Modulation, movement and all things wobbly are en vogue right now, with LFO-heavy genres like dubstep showing no sign of bowing out any time soon. So it seems that Cableguys' FilterShaper 2 has arrived right on time.
FilterShaper 2 is a filter plug-in that enables you to draw complex curves that can be used as waveforms for the LFOs. You can design up to ten custom waveforms (per patch) using breakpoints (similar to drawing automation curves in a DAW), and select one of these for each of the four LFOs. The latter can then be made to modulate the cutoff, resonance, volume and/or panning of the two onboard filters.
The two filters in FilterShaper 2 are identical. They boast ten filter modes, spanning low-pass, high-pass, band-pass, notch and peak filter types, and three octave slopes. The response from each is pretty standard, although they can sound shrill when the resonance is cranked up - we'd prefer a throatier, fatter sound.
The LFOs each have independent speed settings, in beats/bars or Hz. This is standard fare, but you can set the LFOs to go very fast indeed, giving vocal/ring mod sounds as you push it into the audible range. Check out the first half of our dubstep bass example to hear this in action:
FilterShaper 2 has two filter chain modes: serial (one after the other) and parallel (side-by-side). The fact that you can assign the same complex filter curve to both filters makes the two modes really useful. Check out dubstep bass example above again for an example of serial use - we employed a complex waveform to modulate the cutoff of filter 1 in 12dB LP mode for a standard wobbly bass, then sent that same waveform to filter 2 in 12dB peak mode to accentuate the sweep even more.

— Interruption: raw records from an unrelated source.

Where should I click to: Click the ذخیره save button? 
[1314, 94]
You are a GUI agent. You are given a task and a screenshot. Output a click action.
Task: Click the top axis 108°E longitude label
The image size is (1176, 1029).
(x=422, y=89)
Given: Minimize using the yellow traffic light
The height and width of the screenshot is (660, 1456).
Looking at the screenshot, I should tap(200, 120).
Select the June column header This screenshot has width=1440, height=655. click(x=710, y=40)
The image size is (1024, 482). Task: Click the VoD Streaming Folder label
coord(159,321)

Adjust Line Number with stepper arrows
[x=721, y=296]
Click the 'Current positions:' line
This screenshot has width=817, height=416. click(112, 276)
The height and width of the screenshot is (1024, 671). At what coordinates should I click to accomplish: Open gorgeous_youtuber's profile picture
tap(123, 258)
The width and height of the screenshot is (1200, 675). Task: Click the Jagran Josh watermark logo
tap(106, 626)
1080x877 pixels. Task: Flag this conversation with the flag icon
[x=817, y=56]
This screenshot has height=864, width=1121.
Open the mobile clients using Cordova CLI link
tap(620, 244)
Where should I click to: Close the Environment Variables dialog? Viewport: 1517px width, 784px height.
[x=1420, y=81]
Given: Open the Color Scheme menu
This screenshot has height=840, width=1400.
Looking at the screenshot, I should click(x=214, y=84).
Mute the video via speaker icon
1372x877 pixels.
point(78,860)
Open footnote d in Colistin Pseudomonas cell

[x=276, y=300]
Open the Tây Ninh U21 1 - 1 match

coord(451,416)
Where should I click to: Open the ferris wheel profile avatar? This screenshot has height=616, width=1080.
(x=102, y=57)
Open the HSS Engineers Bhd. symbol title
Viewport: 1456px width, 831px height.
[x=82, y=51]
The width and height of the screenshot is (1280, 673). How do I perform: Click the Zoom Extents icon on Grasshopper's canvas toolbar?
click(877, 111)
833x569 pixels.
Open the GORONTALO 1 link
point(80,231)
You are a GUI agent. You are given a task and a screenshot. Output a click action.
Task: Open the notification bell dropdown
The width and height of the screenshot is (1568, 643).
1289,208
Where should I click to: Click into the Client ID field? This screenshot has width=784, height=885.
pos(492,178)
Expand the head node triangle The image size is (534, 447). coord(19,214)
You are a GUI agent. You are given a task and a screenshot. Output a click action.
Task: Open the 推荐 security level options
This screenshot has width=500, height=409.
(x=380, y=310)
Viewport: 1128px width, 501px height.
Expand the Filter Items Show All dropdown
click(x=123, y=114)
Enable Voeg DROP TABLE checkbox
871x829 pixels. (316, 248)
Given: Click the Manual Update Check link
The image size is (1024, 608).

In parallel mode, the two filters run alongside each other and you get individual volume and pan controls for each one - check out this filtered drum loop where we've used the same curve to modulate a LP filter panned left and an HP filter panned right:
You can, of course, send different curves to each filter, if you like, or simply use one filter on its own.
Enter the matrix
The four LFOs can each control the cutoff and resonance of the two filters, as well as volume and pan controls, and the routing for most of this is handled by the Modulation Matrix. It's a fairly plain grid-based affair, but it's quite fiddly to use, compounded by the fact that the LFOs themselves aren't actually labelled numerically.
As for the waveform editor itself, the breakpoints come in three degrees of strength, with the softest enabling you to create smooth, sweeping curves, rather than harsh angles. You can use up to 20 breakpoints per envelope but no more. This limit is rather unfortunate - it's not nearly enough for creating intricate dubstep bass modulations, to name just one example.
Another major gripe is the fact it's difficult to work out how your curve correlates to the metre of the piece. Three gridlines at 25%, 50% and 75% of the way along the X axis suggest an understandable leaning towards 4/4 time, but changing the LFO speed to 3/4 (for example) means that gridlines now occur on every dotted quaver - not a particularly intuitive 'guide value'. Being able to change the grid to musically sensible values (8ths, 16ths, triplets, etc) would vastly improve usability here.
As a final thought, we're disappointed that FilterShaper 2's LFOs can't send out MIDI CCs, as it'd be great to be able to control the parameters of different plug-ins using those nifty modulation curves. Adding this feature, along with fixes to the points we've mentioned above, could transform FilterShaper 2 from a decent but flawed filter into an essential LFO modulation solution.